# DB Scan Clustering Implementation

The DBSCAN function take in the set of data points which are ID’s, distance matrix, eps value, and MinPts. The eps value is used to check all the points that are within a radius of eps from an object. In the DBSCAN function, we go through each unvisited point P in the dataset and first mark each point as visited. Then, we called a function called regionQuery that takes in the point, eps value, and the distance matrix as input and returns all the points that are within P’s eps neighbourhood. After that we check to see if the size of the points that we got from the regionQurey function is less than MinPts, if it is then we mark this point as Noise, else we put the point the cluster. 

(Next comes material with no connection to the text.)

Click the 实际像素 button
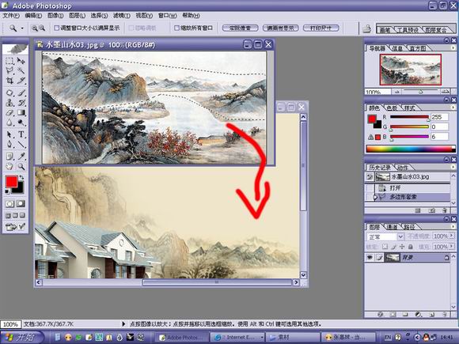 (x=240, y=28)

Lastly, we have an expandCluster function that takes in the cluster that we just added to, the neighboring points, the point, the eps value, and the minpts. The expandCluster function first adds the point to the cluster. For each of the point in the neighboring points, if that particular point is not visited, then we mark that as visited. We now create call the regionQuery function again with the new point, and the eps value. This will return a new set of neighbouring points and now we check to see if the size of new neighbouring points is greater than equal to minpts, and if it is then this new neighbouring points will be joined with the old neighboring points. After that, we check if the point in the old neighbouring points is any member of any cluster, if its not then we add this point to the cluster C that we passed in as the input to the expand cluster function. We repeat this pattern until all points are assigned to a cluster. 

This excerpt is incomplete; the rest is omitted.